### Record extracts ###
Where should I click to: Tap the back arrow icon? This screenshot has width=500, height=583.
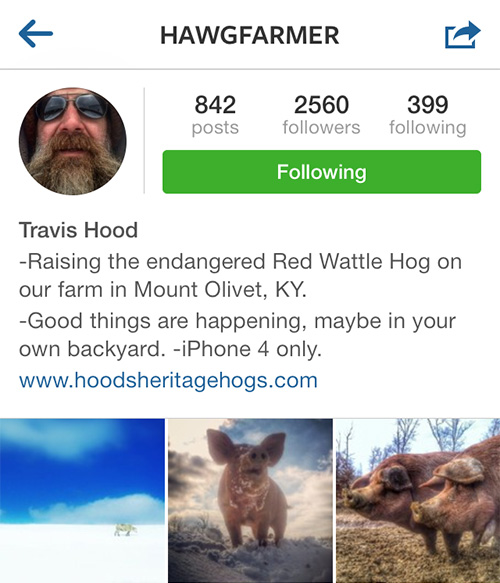[x=36, y=34]
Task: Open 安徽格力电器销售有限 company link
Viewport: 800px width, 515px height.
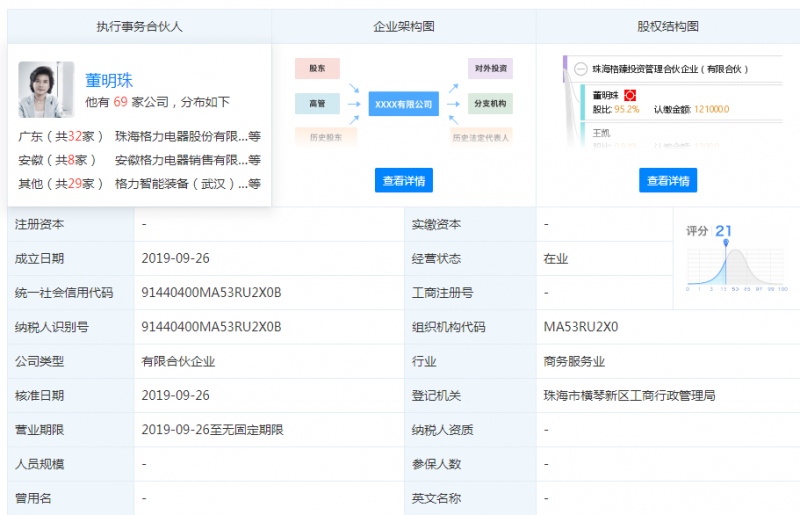Action: coord(180,160)
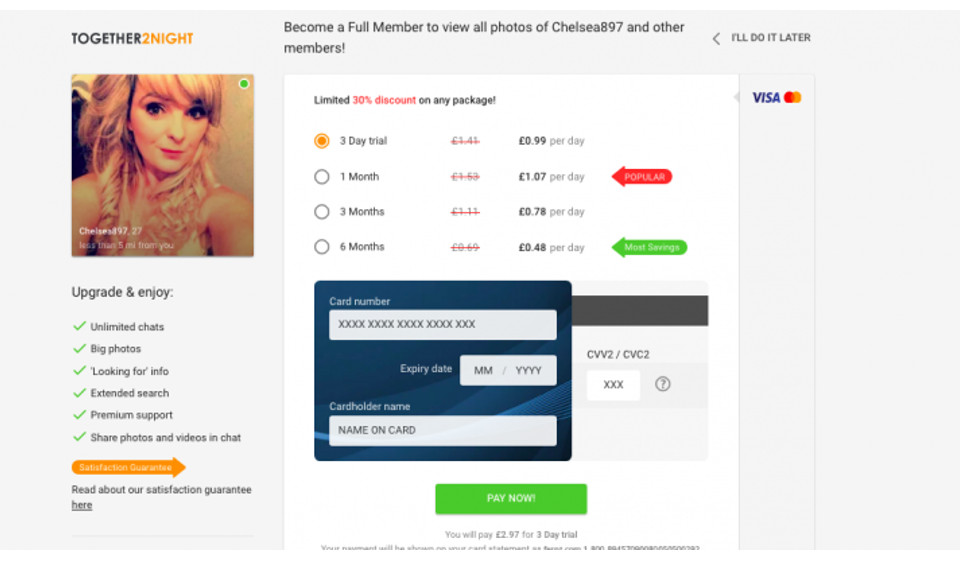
###
## The task
The records above need to be restated word for word, with the pictures left out.

## Answer below
Where should I click to: Tap the back arrow icon? This screenshot has width=500, height=583.
[x=36, y=34]
Task: Open 安徽格力电器销售有限 company link
Viewport: 800px width, 515px height.
Action: coord(180,160)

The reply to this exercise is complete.